What to produce: Please give back word for word the lines below, from the first one through the one with "is (301, 531).".
───── Supplied material ─────
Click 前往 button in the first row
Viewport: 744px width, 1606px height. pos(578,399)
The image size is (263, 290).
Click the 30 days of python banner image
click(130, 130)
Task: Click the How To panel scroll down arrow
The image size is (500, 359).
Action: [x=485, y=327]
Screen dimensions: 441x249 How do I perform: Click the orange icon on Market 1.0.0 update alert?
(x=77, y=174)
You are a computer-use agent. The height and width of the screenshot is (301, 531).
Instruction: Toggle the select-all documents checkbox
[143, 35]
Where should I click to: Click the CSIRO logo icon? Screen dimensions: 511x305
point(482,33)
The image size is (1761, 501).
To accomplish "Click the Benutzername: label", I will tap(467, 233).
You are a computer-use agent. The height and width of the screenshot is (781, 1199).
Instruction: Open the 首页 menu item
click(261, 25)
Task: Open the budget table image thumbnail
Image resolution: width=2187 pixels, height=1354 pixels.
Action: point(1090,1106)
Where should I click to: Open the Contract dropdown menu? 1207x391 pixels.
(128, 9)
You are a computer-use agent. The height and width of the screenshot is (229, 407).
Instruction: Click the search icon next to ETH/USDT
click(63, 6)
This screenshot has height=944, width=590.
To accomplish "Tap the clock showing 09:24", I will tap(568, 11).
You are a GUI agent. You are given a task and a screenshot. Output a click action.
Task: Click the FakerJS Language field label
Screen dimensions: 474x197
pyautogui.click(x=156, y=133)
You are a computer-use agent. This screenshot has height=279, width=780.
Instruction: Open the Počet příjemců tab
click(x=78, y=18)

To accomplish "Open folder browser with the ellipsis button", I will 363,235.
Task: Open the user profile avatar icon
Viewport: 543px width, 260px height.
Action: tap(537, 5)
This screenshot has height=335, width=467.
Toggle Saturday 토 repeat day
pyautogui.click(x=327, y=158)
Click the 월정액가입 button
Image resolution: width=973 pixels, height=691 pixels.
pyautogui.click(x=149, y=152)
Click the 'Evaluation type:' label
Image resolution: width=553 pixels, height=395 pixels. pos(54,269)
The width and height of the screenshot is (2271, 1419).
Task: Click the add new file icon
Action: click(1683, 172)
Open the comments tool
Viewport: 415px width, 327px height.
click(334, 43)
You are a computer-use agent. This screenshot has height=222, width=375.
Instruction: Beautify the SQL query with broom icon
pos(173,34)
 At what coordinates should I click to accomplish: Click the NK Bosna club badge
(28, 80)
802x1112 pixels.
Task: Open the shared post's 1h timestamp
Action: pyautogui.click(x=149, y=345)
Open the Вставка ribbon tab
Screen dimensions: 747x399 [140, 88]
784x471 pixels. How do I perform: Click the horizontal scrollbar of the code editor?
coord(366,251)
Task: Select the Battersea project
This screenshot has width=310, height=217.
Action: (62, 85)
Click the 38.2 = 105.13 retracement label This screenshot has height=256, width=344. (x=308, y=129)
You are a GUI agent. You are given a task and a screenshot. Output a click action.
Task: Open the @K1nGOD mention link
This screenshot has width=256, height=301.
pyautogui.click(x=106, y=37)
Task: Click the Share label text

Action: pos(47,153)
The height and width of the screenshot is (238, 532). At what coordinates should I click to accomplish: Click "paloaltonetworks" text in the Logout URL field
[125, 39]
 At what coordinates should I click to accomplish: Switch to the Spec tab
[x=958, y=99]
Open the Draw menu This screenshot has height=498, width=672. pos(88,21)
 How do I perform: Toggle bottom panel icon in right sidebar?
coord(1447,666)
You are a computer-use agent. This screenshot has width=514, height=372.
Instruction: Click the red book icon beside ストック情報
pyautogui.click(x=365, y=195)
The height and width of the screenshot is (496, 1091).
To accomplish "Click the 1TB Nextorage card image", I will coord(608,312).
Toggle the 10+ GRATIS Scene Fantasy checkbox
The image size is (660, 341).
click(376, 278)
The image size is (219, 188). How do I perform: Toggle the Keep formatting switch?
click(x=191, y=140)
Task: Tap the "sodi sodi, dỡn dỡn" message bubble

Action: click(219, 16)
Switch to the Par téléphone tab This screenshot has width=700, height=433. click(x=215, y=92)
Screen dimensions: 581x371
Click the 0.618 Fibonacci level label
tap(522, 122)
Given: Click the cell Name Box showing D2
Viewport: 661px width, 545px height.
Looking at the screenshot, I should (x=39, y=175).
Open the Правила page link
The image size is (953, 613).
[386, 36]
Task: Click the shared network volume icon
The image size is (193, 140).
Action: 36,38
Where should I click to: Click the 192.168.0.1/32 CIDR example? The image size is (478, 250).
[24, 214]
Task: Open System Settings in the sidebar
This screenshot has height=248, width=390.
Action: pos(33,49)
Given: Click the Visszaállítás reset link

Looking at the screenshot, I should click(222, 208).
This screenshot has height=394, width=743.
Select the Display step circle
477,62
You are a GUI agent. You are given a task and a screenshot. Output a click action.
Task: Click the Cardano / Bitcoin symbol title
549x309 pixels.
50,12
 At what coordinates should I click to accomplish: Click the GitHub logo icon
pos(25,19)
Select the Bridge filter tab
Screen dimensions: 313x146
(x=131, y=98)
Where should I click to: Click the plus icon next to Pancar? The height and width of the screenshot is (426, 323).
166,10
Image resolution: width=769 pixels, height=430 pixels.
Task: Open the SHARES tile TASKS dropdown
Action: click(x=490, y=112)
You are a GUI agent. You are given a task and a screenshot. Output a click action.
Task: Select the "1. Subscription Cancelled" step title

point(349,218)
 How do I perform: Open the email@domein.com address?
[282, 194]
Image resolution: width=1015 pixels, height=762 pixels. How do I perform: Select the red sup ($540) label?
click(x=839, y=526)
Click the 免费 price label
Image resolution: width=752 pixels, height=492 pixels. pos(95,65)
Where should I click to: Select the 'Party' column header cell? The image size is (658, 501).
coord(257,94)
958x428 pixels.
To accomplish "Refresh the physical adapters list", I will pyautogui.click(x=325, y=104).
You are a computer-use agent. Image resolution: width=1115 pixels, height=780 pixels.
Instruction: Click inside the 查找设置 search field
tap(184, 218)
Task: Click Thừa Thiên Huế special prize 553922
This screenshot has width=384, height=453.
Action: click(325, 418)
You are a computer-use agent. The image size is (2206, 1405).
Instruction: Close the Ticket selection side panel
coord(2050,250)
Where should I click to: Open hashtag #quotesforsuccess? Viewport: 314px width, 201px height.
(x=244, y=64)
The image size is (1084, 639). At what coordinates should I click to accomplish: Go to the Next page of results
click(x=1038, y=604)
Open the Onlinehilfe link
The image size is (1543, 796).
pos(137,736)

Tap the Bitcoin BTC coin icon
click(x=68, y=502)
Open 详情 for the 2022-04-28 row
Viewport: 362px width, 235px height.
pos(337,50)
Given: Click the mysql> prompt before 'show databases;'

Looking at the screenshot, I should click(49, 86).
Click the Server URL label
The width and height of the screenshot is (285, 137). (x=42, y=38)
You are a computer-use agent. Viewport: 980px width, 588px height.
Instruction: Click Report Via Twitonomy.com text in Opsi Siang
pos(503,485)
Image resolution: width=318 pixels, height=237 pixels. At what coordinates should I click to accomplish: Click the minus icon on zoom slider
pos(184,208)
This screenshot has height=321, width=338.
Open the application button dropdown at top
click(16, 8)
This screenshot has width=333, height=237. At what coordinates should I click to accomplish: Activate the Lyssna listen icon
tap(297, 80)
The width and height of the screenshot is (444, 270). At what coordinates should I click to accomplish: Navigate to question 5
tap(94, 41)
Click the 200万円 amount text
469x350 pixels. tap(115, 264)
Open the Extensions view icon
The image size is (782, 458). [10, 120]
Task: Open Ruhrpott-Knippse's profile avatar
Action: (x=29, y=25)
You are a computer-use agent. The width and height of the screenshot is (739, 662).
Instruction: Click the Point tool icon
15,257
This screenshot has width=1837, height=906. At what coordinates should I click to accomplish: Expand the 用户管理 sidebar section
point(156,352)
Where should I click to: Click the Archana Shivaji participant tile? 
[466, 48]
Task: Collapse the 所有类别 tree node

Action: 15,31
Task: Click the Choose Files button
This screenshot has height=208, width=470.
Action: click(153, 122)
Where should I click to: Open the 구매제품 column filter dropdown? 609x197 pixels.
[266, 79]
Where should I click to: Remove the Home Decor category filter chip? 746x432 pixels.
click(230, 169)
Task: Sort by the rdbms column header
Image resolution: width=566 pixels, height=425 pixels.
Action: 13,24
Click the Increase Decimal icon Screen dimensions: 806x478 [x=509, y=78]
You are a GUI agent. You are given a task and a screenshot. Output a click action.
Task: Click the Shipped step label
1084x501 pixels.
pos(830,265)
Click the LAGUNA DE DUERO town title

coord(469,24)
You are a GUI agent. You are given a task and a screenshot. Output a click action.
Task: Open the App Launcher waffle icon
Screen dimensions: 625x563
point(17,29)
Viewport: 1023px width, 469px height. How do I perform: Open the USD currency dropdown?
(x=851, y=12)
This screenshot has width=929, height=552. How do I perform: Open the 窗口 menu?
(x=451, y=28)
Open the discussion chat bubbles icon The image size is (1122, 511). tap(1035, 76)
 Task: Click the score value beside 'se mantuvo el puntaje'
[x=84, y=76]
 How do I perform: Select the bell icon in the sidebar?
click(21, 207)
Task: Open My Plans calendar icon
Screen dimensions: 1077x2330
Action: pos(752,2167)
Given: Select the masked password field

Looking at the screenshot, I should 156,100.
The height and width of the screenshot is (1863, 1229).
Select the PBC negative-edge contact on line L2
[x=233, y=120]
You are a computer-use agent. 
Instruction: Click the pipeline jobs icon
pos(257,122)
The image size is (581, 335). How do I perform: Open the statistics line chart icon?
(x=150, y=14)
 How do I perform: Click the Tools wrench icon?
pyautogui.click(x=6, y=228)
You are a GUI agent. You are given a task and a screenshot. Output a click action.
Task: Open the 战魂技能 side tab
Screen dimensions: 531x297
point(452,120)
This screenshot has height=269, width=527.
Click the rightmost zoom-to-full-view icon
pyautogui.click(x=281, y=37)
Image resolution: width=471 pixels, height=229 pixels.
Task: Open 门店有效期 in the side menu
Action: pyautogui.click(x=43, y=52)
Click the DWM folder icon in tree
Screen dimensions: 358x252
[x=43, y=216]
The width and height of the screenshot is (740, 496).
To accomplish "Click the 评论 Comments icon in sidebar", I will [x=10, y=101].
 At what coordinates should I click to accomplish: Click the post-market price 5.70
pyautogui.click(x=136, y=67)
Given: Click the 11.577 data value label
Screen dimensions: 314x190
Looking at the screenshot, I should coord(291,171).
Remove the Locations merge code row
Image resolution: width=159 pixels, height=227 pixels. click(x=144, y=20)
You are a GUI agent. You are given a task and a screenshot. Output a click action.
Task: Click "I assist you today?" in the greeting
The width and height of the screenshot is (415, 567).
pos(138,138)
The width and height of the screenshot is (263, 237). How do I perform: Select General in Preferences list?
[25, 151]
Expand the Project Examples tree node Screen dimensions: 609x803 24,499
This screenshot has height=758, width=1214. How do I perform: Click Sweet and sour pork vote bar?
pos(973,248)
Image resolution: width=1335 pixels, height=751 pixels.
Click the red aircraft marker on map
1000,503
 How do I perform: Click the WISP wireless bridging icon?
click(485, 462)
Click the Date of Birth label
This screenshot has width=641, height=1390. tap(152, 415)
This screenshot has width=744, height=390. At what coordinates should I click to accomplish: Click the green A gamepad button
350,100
─────
Solution to this problem:
Click 前往 button in the first row
Viewport: 744px width, 1606px height. pos(578,399)
The image size is (263, 290).
Click the 30 days of python banner image
click(130, 130)
Task: Click the How To panel scroll down arrow
The image size is (500, 359).
Action: [x=485, y=327]
Screen dimensions: 441x249 How do I perform: Click the orange icon on Market 1.0.0 update alert?
(x=77, y=174)
You are a computer-use agent. The height and width of the screenshot is (301, 531).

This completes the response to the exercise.